Unsupported Features

  • dtype (currently only doubles supported)
  • an svmlight ranking mode where query ids are identified with qid
  • comments in svmlight files (start with #)
  • empty or blank lines
  • multilabel extension
  • reading from compressed files
  • reading from multiple files and stacking
  • reading from streams
  • writing SVMlight files
  • n_features option
  • graceful client multiprocessing
  • mac and windows wheels

All of these are fixable (even stream reading with parallel bridge). Let me know if you'd like to make PR.

Documentation

def load_svmlight_file(fname, zero_based="auto", min_chunk_size=(16 * 1024)):
    """
    Loads an SVMlight file into a CSR matrix.

    fname (str): the file name of the file to load.
    zero_based ("auto" or bool): whether the corresponding svmlight file uses
        zero based indexing; if false or all indices are nonzero, then
        shifts indices down uniformly by 1 for python's zero indexing.
    min_chunk_size (int): minimum chunk size in bytes per
        parallel processing task

    Returns (X, y) where X is a sparse CSR matrix and y is a numpy double array
    with length equal to the number of rows in X. Values of X are doubles.
    """

Dev Info

Install maturin and pytest first.

pip install maturin pytest

Local development.

cargo test # test rust only
maturin develop # create py bindings for rust code
pytest # test python bindings

Publishing

  1. Fetch the most recent master.
  2. Bump the version in Cargo.toml appropriately if needed. Commit these changes.
  3. Tag the release. git tag -a -m "v<CURRENT VERSION>"
  4. Push to github, triggering a Travis build that tests, packages, and uploads to pypi. git push --follow-tags

Every master travis build attempts to publish to pypi (but may fail if a build with the same version is already present).

Project details


Download files

Download the file for your platform.

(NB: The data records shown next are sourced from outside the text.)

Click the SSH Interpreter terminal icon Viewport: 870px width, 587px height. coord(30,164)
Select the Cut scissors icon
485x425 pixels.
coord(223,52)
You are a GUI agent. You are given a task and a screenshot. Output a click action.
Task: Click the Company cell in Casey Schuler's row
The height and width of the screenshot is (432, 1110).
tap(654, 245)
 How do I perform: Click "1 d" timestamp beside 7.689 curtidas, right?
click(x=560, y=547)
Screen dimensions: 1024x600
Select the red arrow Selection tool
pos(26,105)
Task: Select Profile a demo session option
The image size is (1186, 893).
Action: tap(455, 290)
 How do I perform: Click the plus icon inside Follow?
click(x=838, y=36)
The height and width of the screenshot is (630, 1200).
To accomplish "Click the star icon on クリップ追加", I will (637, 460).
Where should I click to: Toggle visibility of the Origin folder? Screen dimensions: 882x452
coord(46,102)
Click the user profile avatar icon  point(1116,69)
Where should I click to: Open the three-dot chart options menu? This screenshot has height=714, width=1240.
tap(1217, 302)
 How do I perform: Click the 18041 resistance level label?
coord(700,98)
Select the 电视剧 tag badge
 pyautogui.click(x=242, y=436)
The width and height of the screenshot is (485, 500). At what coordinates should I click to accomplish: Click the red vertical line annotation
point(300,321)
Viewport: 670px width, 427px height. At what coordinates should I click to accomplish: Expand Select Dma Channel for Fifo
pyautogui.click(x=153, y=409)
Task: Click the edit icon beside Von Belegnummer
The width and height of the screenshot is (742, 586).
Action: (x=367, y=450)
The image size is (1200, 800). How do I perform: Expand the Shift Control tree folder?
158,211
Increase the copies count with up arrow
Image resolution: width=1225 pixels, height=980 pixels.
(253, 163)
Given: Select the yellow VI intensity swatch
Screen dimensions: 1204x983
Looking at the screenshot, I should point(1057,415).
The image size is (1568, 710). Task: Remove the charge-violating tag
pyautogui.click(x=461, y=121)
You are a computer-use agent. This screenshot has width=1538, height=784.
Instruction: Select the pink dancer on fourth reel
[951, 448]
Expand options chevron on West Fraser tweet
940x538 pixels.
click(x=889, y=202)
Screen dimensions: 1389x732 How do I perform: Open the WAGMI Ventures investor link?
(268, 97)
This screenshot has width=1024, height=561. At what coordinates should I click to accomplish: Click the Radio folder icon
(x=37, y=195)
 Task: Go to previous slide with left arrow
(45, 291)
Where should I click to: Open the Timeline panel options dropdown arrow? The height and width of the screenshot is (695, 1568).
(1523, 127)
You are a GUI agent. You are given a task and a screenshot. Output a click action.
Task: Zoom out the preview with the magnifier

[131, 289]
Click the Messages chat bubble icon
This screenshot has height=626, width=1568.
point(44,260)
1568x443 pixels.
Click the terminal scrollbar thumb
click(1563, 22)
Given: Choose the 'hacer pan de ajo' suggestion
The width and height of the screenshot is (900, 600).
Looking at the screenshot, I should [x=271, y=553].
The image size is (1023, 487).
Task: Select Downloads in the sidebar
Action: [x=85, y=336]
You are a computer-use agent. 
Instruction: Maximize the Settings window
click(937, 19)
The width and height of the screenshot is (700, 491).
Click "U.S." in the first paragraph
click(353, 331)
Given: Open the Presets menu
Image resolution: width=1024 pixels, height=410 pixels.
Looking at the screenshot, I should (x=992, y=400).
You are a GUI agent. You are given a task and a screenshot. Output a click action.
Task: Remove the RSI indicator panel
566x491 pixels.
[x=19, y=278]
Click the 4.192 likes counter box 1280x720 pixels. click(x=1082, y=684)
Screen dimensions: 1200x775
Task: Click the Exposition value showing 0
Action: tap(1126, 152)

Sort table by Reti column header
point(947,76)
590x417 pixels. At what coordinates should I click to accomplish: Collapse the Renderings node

If you're not sure which to choose, learn more about installing packages.

Source Distribution

svm2csr-0.3.1.tar.gz (13.9 kB view hashes)

Uploaded Source

Built Distributions

svm2csr-0.3.1-cp39-cp39-manylinux2010_x86_64.whl (245.0 kB view hashes)

Uploaded CPython 3.9 manylinux: glibc 2.12+ x86-64

svm2csr-0.3.1-cp38-cp38-manylinux2010_x86_64.whl (245.0 kB view hashes)

Uploaded CPython 3.8 manylinux: glibc 2.12+ x86-64

svm2csr-0.3.1-cp37-cp37m-manylinux2010_x86_64.whl (244.9 kB view hashes)

Uploaded CPython 3.7m manylinux: glibc 2.12+ x86-64

svm2csr-0.3.1-cp36-cp36m-manylinux2010_x86_64.whl (245.0 kB view hashes)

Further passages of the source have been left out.